Collected data entries:
>>>
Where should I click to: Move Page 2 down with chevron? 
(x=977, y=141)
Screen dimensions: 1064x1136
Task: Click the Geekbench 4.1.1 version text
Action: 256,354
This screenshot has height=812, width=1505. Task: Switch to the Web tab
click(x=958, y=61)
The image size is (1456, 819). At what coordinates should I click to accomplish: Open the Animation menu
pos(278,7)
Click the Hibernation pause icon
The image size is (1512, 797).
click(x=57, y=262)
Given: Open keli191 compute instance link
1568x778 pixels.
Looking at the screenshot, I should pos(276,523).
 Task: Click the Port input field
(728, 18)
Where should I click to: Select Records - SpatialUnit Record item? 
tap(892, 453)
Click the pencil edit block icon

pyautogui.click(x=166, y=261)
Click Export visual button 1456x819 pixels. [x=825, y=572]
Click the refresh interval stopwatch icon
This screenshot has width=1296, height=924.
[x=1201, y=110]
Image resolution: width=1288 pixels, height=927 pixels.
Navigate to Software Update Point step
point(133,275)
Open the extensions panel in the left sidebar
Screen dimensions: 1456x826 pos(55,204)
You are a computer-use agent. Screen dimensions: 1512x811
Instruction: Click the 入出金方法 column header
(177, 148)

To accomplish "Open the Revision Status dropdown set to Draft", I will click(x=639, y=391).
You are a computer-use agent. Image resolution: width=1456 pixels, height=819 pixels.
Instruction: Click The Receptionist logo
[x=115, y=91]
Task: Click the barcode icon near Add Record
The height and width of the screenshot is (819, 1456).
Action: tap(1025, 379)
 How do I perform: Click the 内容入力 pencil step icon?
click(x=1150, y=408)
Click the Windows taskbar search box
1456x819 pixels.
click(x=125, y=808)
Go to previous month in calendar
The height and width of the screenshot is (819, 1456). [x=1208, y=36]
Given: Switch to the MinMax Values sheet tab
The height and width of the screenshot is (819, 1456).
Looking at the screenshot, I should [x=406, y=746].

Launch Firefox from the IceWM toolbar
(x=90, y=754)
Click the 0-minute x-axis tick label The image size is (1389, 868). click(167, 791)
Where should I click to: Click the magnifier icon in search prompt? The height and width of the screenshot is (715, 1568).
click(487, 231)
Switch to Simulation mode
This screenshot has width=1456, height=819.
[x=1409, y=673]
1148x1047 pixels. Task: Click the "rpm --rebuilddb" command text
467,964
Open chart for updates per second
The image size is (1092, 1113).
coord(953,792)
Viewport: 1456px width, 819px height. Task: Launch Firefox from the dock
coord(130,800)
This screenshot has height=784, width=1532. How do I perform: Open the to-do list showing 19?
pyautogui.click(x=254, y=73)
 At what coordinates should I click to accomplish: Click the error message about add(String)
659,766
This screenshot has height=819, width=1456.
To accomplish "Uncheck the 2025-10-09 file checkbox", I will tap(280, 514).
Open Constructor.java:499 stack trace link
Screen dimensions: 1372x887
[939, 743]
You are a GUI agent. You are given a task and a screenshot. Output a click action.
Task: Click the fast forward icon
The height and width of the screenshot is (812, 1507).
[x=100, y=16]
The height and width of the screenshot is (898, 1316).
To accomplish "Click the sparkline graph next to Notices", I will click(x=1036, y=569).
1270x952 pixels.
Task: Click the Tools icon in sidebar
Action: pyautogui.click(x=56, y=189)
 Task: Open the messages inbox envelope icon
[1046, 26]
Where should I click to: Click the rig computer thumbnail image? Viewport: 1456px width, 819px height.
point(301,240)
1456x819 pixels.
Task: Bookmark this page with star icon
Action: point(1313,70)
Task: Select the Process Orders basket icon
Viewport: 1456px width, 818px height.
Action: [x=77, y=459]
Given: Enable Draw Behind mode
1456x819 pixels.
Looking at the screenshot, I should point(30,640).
<<<
→ Work to complete: State the number of lines in these entries where the word "resolution" occurs, without any other words.

→ Reply to the task: 2